Back to the history of swinging.
In the fifties the magazines referred to it as “wife-swapping.” Today it’s named “swinging,” but anyway of its name this non-monogamous subculture seems to be rising in popularity among majority, adult married couples in America. The popular media are paying increasing attention to the trend, often putting a optimistic spin on the effects which swinging has upon relationships. The North American Swing Club Association (NASCA) claims there are structured swing clubs in more or less all states as well as Canada, England, Germany, and Japan. These clubs are profitable enterprises which offer all levels of social activities for swingers including vacation plans, special vacation sites for swingers, and yearly conferences and seminars. Lifestyles, Inc., a swingers tour bureau, booked 700 couples at a resort in Jamaica in February of 1998.
What precisely is swinging? Unlike “open marriages” of the 1970’s which promoted non-possessive love and acceptance of unfaithfulness in their spouses, or “polyamory” - the love of many people at once – swinging is non-monogamous sexual activity, treated much like any other social activity, that can be practiced as a pair. Emotional monogamy, or dedication to the love relationship with one’s marital partner, remains the major goal. Wife swapping is typically done in the company of one’s spouse and requires the consent of both to the experience. Though swingers often become close friends with other swinging couples, there are rules restricting emotional involvement with non-spousal partners. While swinging involves having sex with people other than one’s spouse, its followers claim that it enhances the relationship of the swinging couple both sexually and emotionally. By removing the privacy and untruthfulness inherent in one’s natural desires for sexual diversity, the pair can explore their fantasies mutually without dishonesty or guilt. By removing the necessity for dishonesty from the marriage, a brand new stage of reliance and honesty about all of one’s feelings is supposedly achieved without the negative baggage of jealousy.

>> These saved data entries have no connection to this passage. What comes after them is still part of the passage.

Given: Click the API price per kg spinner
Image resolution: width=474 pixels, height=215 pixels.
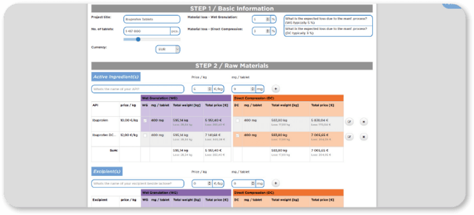Looking at the screenshot, I should pyautogui.click(x=209, y=89).

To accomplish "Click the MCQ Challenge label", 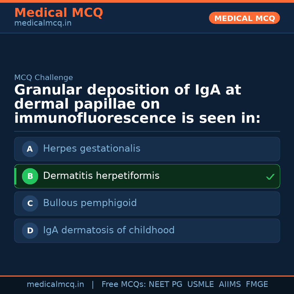I will (x=44, y=78).
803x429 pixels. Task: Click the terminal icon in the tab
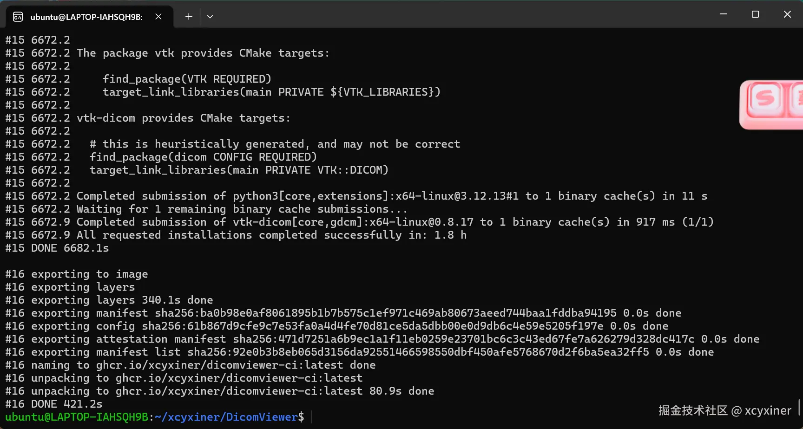coord(18,17)
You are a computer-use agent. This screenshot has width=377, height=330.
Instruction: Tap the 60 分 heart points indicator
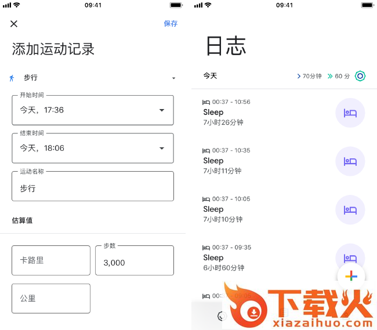click(x=339, y=76)
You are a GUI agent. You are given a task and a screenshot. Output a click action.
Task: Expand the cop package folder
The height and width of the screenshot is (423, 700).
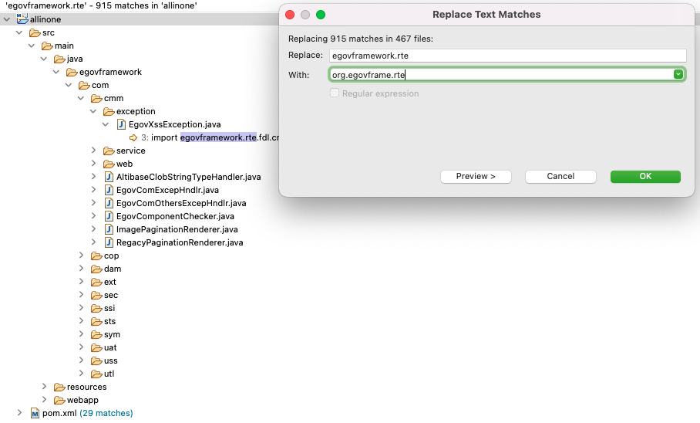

Swinging as an alternative lifestyle is of both practical and intellectual interest because the effort to mix sexual non-monogamy with emotional monogamy is basically “deviant” from the western model of idealistic love which assumes that sexual and emotional monogamy are mutually reinforcing and inseparable. It has yet to be demonstrated empirically whether this alternative lifestyle actually strengthens or weakens marital bonds, but in an era where 36% of husbands and 31% of wives, sometimes so-called hotwives declare to having had at least one extra-marital affair, where divorce rates for first marriages are approaching 62%, and where family insecurity and parental neglect of kids has become a main national worry, any effort to redefine “love” and strengthen the marital bond is worthy of our interest. If swingers have found a way to stabilize relationships, extend family ties, and enrich the lives of couples we would be remiss if we did not take their lifestyle and their redefinition of monogamous love seriously.
It is concluded that swingers surveyed are the white, middle-class, middle-aged, church-going section of the population reported in past studies, but when it comes to attitudes about sex and marriage they are less racist, less sexist, and less heterosexist than the broad population. Swinging appears to make the vast majority of swingers’ marriages happier, and swingers rate the contentment of their marriages and life satisfaction in general as higher than the non-swinging population.